The round was led by an undisclosed blue chip U.S. public investment fund specializing in life sciences, alongside other new investors HBM Partners, Hillhouse Capital, Sirona Capital, strategic investor Gilead and current investors Sofinnova Partners, Forbion Capital Partners, Boehringer Ingelheim Venture Fund, Takeda Ventures and BioMedPartners.
The company intends to use the funds to progress two proof-of concept clinical trials of its lead development programs, a phase 2 study of its prophylactic Cytomegalovirus (“CMV”) vaccine in solid organ transplant patients, and a phase 1 study of its TheraT® based active immunization therapy in patients with head & neck squamous cell carcinoma. In addition, Hookipa plans to expand its technology platform into other disease areas, such as prostate cancer.
Led by Joern Aldag, Chief Executive Officer, Hookipa develops immunotherapies for infectious diseases and cancer using novel proprietary arenavirus vector platforms. Its Vaxwave® technology presents a new replication-defective viral vector platform designed to overcome the limitations of current technologies. Vaxwave® is based on lymphocytic choriomeningitis virus (LCMV). In this vector the gene encoding the LCMV envelope protein, normally responsible for virus entry into target cells, has been deleted and replaced with an antigen of interest. The resulting vectors infect dendritic cells and stimulate potent and long-lasting immune response, however they cannot replicate and are therefore non-pathogenic and inherently safe.
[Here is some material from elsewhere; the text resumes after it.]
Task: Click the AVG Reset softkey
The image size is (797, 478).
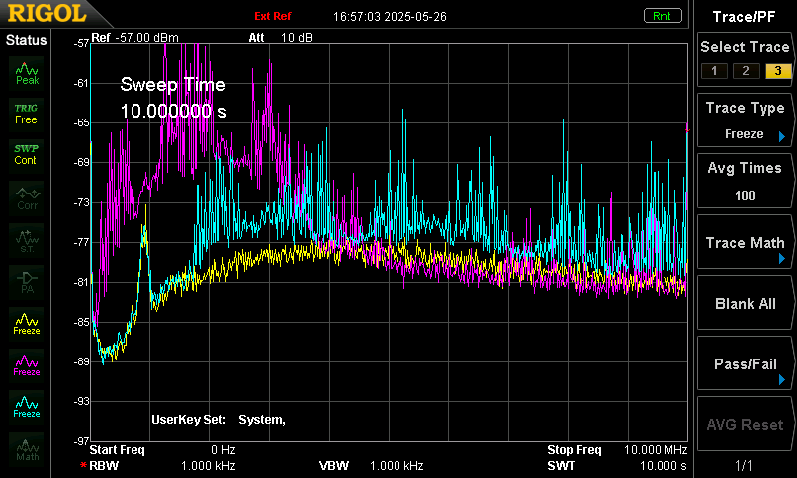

Hookipa’s TheraT® platform is based on an attenuated replicating arenavirus and is capable of eliciting the most potent T cell responses. Significant pre-clinical data demonstrates that TheraT® is a modality capable of turning “cold tumors hot” which should result in an additional layer of efficacy in the fight against solid tumors. Specifically, TheraT® has proven to be safe in animals as well as capable of eliciting uniquely potent antigen-specific CD8+ cytotoxic T cell responses and strong tumor control in mice. The first clinical trial with HB-201 targeting human papilloma virus-induced head and neck cancer is currently being prepared.
This immuno-oncology technology is further being leveraged to target tumor self-antigens or shared neoantigens.